* TASK OBJECTIVE
Recast the rows as a numbered list with blank lines omitted, beginning at the line that contains "The width and height of the screenshot is (1159, 628)." and stopping after the line that contains "Viewport: 330px width, 327px".

* MATERIAL SUPPLIED
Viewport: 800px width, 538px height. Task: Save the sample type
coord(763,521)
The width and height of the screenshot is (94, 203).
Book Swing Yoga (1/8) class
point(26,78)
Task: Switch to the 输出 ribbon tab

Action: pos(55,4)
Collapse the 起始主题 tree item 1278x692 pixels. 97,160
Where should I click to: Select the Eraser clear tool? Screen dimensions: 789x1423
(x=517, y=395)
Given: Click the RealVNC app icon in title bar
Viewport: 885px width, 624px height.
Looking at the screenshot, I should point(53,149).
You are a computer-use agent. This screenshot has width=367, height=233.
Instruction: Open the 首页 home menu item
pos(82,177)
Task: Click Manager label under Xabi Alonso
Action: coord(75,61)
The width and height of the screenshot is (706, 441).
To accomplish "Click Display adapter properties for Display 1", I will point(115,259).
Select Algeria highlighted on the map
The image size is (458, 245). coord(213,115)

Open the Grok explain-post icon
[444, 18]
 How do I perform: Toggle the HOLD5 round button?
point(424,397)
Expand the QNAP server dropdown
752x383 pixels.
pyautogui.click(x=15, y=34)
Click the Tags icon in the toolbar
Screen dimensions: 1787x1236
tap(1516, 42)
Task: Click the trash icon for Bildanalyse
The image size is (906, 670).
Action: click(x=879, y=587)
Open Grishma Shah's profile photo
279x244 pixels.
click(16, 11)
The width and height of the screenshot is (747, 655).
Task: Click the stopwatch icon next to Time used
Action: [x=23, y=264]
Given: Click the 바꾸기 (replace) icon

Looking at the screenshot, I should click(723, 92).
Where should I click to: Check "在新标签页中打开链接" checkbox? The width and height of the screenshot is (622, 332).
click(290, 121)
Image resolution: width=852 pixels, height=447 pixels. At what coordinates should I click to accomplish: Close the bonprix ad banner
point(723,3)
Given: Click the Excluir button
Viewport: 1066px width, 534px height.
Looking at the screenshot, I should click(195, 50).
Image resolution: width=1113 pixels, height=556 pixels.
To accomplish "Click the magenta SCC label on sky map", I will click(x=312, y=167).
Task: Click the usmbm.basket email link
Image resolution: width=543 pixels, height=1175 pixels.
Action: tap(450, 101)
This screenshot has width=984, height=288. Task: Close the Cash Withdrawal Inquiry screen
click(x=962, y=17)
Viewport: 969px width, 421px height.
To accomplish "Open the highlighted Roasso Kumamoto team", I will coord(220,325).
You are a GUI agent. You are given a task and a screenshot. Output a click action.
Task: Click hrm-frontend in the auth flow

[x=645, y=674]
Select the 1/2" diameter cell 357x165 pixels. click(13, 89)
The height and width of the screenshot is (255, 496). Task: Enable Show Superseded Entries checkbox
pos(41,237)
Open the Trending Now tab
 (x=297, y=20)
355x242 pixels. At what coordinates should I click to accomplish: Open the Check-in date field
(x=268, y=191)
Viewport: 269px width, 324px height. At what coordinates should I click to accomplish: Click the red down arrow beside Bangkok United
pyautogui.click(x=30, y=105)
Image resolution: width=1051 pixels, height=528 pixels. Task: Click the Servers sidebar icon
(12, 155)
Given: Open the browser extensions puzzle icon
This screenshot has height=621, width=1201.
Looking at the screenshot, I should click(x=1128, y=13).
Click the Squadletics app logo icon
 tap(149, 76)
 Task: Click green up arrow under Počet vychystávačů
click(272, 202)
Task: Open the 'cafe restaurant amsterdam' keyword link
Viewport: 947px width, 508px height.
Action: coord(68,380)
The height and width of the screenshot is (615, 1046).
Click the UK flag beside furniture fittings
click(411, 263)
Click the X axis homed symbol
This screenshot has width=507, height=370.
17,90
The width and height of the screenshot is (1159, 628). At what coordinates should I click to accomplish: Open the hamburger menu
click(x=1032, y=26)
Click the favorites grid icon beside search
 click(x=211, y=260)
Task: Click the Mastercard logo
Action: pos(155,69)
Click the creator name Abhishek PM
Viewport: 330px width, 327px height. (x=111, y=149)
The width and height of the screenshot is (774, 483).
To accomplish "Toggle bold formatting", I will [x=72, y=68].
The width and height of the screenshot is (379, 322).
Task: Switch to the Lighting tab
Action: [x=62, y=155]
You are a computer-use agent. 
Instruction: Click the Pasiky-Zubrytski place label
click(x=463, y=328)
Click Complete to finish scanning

* THE ANSWER
1. The width and height of the screenshot is (1159, 628). At what coordinates should I click to accomplish: Open the hamburger menu
2. click(x=1032, y=26)
3. Click the favorites grid icon beside search
4.  click(x=211, y=260)
5. Task: Click the Mastercard logo
6. Action: pos(155,69)
7. Click the creator name Abhishek PM
8. Viewport: 330px width, 327px height. (x=111, y=149)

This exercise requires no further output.